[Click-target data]
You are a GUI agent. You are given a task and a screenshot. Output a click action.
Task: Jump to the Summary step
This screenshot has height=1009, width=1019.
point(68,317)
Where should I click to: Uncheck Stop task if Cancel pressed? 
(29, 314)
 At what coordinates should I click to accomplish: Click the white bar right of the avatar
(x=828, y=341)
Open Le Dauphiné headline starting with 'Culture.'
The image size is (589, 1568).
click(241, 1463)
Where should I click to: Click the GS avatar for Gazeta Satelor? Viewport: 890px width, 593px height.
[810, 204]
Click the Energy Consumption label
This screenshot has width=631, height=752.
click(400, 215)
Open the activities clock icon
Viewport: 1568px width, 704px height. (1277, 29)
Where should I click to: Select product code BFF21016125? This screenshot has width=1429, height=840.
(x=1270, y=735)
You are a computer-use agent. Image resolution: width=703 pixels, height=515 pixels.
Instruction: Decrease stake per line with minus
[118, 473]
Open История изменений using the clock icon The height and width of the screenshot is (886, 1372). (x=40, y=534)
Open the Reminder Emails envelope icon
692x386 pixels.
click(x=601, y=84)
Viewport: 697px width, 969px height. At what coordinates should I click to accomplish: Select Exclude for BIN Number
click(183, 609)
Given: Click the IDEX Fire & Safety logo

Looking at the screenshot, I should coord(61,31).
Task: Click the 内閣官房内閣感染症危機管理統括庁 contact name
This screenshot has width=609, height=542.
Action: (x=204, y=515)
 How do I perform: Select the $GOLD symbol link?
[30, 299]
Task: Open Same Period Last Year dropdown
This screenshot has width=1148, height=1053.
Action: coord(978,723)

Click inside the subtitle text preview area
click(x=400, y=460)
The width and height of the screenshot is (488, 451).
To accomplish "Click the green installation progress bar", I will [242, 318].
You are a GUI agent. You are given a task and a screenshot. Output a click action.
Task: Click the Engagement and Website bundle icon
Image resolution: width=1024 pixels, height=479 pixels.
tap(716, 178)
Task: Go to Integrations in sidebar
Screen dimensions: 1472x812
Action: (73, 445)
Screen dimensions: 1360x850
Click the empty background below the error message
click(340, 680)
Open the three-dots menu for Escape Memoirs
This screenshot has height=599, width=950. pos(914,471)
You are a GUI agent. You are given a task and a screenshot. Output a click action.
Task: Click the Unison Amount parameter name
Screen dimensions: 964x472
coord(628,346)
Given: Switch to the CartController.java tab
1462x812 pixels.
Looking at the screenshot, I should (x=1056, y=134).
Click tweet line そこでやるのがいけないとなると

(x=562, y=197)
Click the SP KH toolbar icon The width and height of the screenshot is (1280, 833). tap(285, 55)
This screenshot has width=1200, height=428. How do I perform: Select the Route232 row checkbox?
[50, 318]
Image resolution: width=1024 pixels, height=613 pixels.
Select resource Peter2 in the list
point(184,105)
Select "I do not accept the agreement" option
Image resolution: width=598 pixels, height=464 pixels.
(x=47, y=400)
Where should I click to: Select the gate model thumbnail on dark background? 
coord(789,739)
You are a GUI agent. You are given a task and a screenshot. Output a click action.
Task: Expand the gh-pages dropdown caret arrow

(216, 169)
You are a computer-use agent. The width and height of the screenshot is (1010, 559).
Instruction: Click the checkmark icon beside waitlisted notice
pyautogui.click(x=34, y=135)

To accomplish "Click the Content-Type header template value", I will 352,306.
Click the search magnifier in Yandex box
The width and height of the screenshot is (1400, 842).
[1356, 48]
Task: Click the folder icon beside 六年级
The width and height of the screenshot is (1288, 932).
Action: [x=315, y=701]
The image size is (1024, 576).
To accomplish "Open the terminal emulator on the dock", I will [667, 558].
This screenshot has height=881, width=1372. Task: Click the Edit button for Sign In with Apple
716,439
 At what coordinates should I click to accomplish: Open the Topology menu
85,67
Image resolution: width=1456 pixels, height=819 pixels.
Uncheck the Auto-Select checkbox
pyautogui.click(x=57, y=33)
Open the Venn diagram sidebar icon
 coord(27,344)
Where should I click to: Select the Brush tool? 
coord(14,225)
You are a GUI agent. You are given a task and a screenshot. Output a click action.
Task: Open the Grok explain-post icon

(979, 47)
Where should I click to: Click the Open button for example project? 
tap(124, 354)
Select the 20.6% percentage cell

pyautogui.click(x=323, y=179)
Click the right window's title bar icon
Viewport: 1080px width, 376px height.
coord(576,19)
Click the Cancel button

Exercise details. Rewrite the listing with every "click action" changed to "tap action", leaving everything else the same.

Result of the exercise.
You are a GUI agent. You are given a task and a screenshot. Output a tap action.
Task: Jump to the Summary step
This screenshot has height=1009, width=1019.
point(68,317)
Where should I click to: Uncheck Stop task if Cancel pressed? 
(29, 314)
 At what coordinates should I click to accomplish: Click the white bar right of the avatar
(x=828, y=341)
Open Le Dauphiné headline starting with 'Culture.'
The image size is (589, 1568).
click(241, 1463)
Where should I click to: Click the GS avatar for Gazeta Satelor? Viewport: 890px width, 593px height.
[810, 204]
Click the Energy Consumption label
This screenshot has width=631, height=752.
click(400, 215)
Open the activities clock icon
Viewport: 1568px width, 704px height. (1277, 29)
Where should I click to: Select product code BFF21016125? This screenshot has width=1429, height=840.
(x=1270, y=735)
You are a computer-use agent. Image resolution: width=703 pixels, height=515 pixels.
Instruction: Decrease stake per line with minus
[118, 473]
Open История изменений using the clock icon The height and width of the screenshot is (886, 1372). (x=40, y=534)
Open the Reminder Emails envelope icon
692x386 pixels.
click(x=601, y=84)
Viewport: 697px width, 969px height. At what coordinates should I click to accomplish: Select Exclude for BIN Number
click(183, 609)
Given: Click the IDEX Fire & Safety logo

Looking at the screenshot, I should coord(61,31).
Task: Click the 内閣官房内閣感染症危機管理統括庁 contact name
This screenshot has width=609, height=542.
Action: (x=204, y=515)
 How do I perform: Select the $GOLD symbol link?
[30, 299]
Task: Open Same Period Last Year dropdown
This screenshot has width=1148, height=1053.
Action: coord(978,723)

Click inside the subtitle text preview area
click(x=400, y=460)
The width and height of the screenshot is (488, 451).
To accomplish "Click the green installation progress bar", I will [242, 318].
You are a GUI agent. You are given a task and a screenshot. Output a tap action.
Task: Click the Engagement and Website bundle icon
Image resolution: width=1024 pixels, height=479 pixels.
tap(716, 178)
Task: Go to Integrations in sidebar
Screen dimensions: 1472x812
Action: (73, 445)
Screen dimensions: 1360x850
Click the empty background below the error message
click(340, 680)
Open the three-dots menu for Escape Memoirs
This screenshot has height=599, width=950. pos(914,471)
You are a GUI agent. You are given a task and a screenshot. Output a tap action.
Task: Click the Unison Amount parameter name
Screen dimensions: 964x472
coord(628,346)
Given: Switch to the CartController.java tab
1462x812 pixels.
Looking at the screenshot, I should (x=1056, y=134).
Click tweet line そこでやるのがいけないとなると

(x=562, y=197)
Click the SP KH toolbar icon The width and height of the screenshot is (1280, 833). tap(285, 55)
This screenshot has width=1200, height=428. How do I perform: Select the Route232 row checkbox?
[50, 318]
Image resolution: width=1024 pixels, height=613 pixels.
Select resource Peter2 in the list
point(184,105)
Select "I do not accept the agreement" option
Image resolution: width=598 pixels, height=464 pixels.
(x=47, y=400)
Where should I click to: Select the gate model thumbnail on dark background? 
coord(789,739)
You are a GUI agent. You are given a task and a screenshot. Output a tap action.
Task: Expand the gh-pages dropdown caret arrow

(216, 169)
You are a computer-use agent. The width and height of the screenshot is (1010, 559).
Instruction: Click the checkmark icon beside waitlisted notice
pyautogui.click(x=34, y=135)

To accomplish "Click the Content-Type header template value", I will 352,306.
Click the search magnifier in Yandex box
The width and height of the screenshot is (1400, 842).
[1356, 48]
Task: Click the folder icon beside 六年级
The width and height of the screenshot is (1288, 932).
Action: [x=315, y=701]
The image size is (1024, 576).
To accomplish "Open the terminal emulator on the dock", I will [667, 558].
This screenshot has height=881, width=1372. Task: Click the Edit button for Sign In with Apple
716,439
 At what coordinates should I click to accomplish: Open the Topology menu
85,67
Image resolution: width=1456 pixels, height=819 pixels.
Uncheck the Auto-Select checkbox
pyautogui.click(x=57, y=33)
Open the Venn diagram sidebar icon
 coord(27,344)
Where should I click to: Select the Brush tool? 
coord(14,225)
You are a GUI agent. You are given a task and a screenshot. Output a tap action.
Task: Open the Grok explain-post icon

(979, 47)
Where should I click to: Click the Open button for example project? 
tap(124, 354)
Select the 20.6% percentage cell

pyautogui.click(x=323, y=179)
Click the right window's title bar icon
Viewport: 1080px width, 376px height.
coord(576,19)
Click the Cancel button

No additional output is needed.